Esas críticas —muy duras a veces— irán siempre dirigidas a aquellos que hacen que se blasfeme del nombre de cristiano, a los que venden de uno u otro modo la pureza del mensaje sobrenatural y la esperanza de que es portadora la Iglesia. Nunca se dirigirán a la Iglesia misma, sino a los que la traicionan con su impostura o se sirven de ella para sus fines humanos. Nunca pondrá una distancia entre su dolor y el dolor de la Iglesia.
“Ellos (se refiere a los cristianos de lo que él llama “el partido clerical”) no se plantean nunca la pregunta familiar a cualquier cristiano, siempre que no sea un cobarde o un imbécil: ¿Qué opinión puede hacerse de Cristo y de su doctrina el hombre de buena voluntad que me observa y sabe que soy cristiano? —Tengo vergüenza de ellos, tengo vergüenza de mí, tengo vergüenza de nuestra impotencia, de la vergonzosa impotencia de los cristianos ante el peligro que amenaza el mundo” (Scandale de la verité, p. 64).
“Cuando yo hablo de las masas católicas me juzgo con ellas, no soy sino una unidad en el conjunto” (Le Chemin de la Croix-des-Ames, diciembre de 1940, p. 69).
Los textos podrían multiplicarse fácilmente. Sus críticas a la iglesia, lejos de separarle de ella, le llevan a cargar con su cruz, a ahondar constantemente en el misterio de su destino temporal.

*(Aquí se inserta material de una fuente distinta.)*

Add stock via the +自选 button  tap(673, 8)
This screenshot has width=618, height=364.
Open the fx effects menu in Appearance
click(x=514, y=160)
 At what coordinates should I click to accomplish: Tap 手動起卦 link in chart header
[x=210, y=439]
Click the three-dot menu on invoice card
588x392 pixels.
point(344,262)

Bernanos sabe perfectamente que la pertenencia a la Iglesia es su único tesoro:
“Si se me expulsase de la Iglesia, no sabría vivir cinco minutos fuera de ella; volvería a entrar inmediatamente, con los pies descalzos, desnudo, con la cuerda al cuello, en las condiciones que quisierais imponerme, ¿qué más da? (…) Privado de fe, no hubiera podido vivir un minuto, concebir un solo pensamiento, ni mover el dedo meñique” (Nous autres Francais, pp. 225-227).
Por otra parte, no es posible hacer de Bernanos la bandera de un partido o de un color. Su combate era un combate por la verdad, viniera de donde viniera. Es cierto que una buena parte de sus invectivas se las llevan los “bien pensantes”, los hombres de orden, los cristianos “de derechas”. Tal vez porque él mismo pertenecía a ellos, y su defección le duele en lo más vivo.

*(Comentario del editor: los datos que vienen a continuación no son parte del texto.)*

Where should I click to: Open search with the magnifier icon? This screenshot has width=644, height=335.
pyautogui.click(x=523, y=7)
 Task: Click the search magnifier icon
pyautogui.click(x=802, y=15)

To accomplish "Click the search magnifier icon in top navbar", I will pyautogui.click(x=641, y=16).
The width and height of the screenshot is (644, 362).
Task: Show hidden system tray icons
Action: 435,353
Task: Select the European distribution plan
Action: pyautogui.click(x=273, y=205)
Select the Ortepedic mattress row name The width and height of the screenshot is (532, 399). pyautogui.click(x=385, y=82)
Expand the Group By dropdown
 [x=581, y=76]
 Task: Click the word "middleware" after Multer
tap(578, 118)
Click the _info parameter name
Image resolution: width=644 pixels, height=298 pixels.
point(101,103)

Pero no son los únicos, ni mucho menos. Los cristianos que simpatizan con el comunismo —y no digamos los sacerdotes— reciben, cuando menos, el apelativo de imbéciles. Suya es también esta declaración, que en boca de otro autor provocaría sonrojo en ciertos ambientes:
“La Iglesia tiene un papel inmenso que jugar. Lo jugará, más pronto o más tarde, se verá forzada a jugarlo. Porque la Iglesia ha condenado ya al mundo moderno, en una época en que resultaba difícil comprender las razones de una condenación que los hechos ahora justifican todos los días. El famoso Syllabus, por ejemplo, que los demócrata-cristianos de hoy son demasiado cobardes como para atreverse a mencionar, pasó en su tiempo por una especie de manifestación puramente reaccionaria. Hoy aparece como profético” (La Liberté, pour quoi faire? pp. 145-146).
Una última observación. La renovación de la Iglesia que Bernanos espera, no la espera de unos programas de acción, de una mejor propaganda o de unos mejores medios de comunicación, ni de unas reformas “estructurales”, sino de los santos. El mundo moderno cree poder prescindir de los pobres y de los santos, pero “por cada santo de menos tendréis cien monstruos de más”.

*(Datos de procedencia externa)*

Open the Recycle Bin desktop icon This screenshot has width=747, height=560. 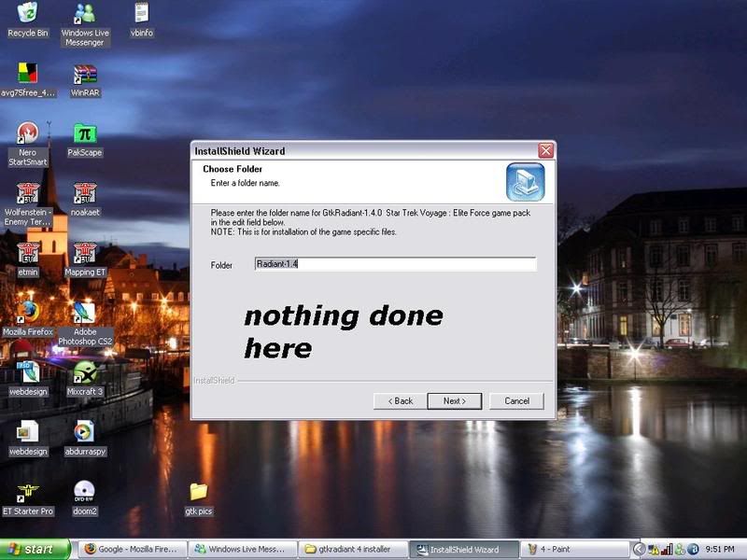tap(27, 15)
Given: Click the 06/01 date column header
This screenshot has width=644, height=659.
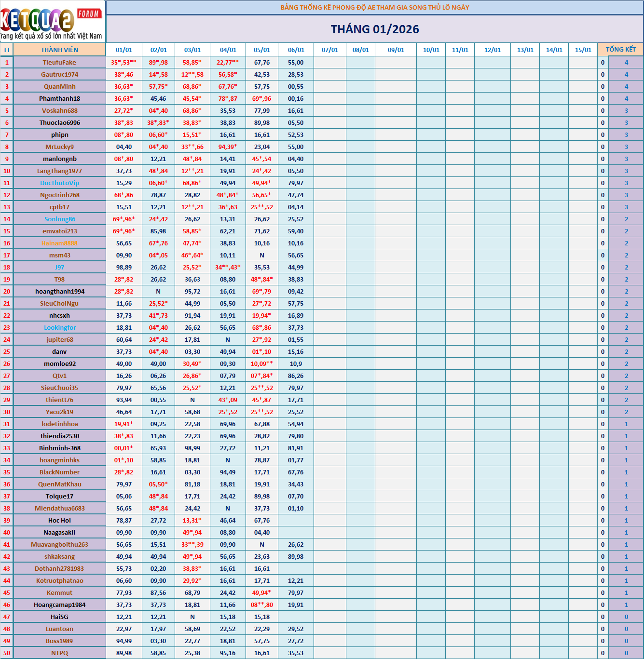Looking at the screenshot, I should point(296,50).
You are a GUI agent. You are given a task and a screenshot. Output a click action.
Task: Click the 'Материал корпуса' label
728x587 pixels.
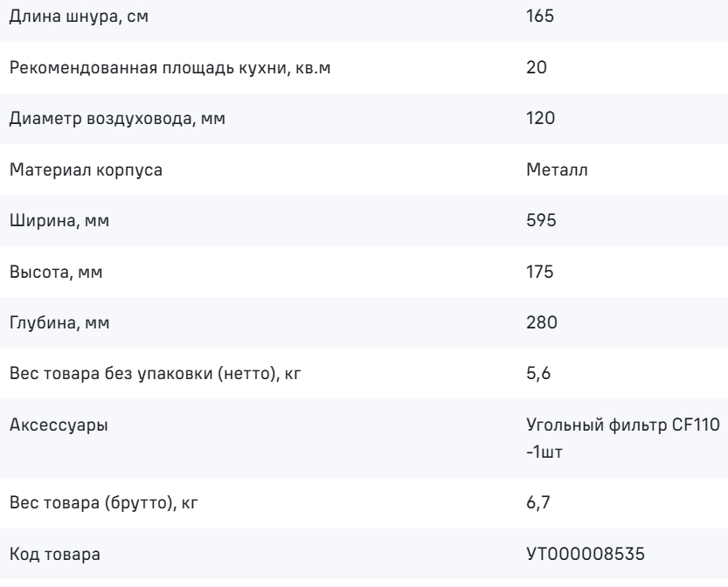coord(86,169)
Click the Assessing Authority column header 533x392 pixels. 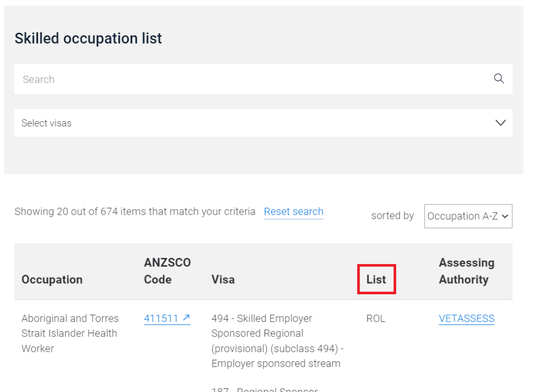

“Es muy bonito poner sobre el papel programas sociales. Pero lo importante es saber qué clase de hombres vais a meter dentro” (Nous autres Francais, p. 241).
“Los moralistas suelen considerar la santidad como un lujo. Es una necesidad. Mientras la caridad no se ha enfriado demasiado en el mundo, mientras el mundo ha tenido su cuenta de santos, algunas verdades han podido olvidarse. Hoy reaparecen como la roca en la marea baja. Es la Santidad, son los santos los que mantienen esta vida interior sin la que la humanidad se degradará hasta perecer” (La Liberté, pour quoi faire? p. 230).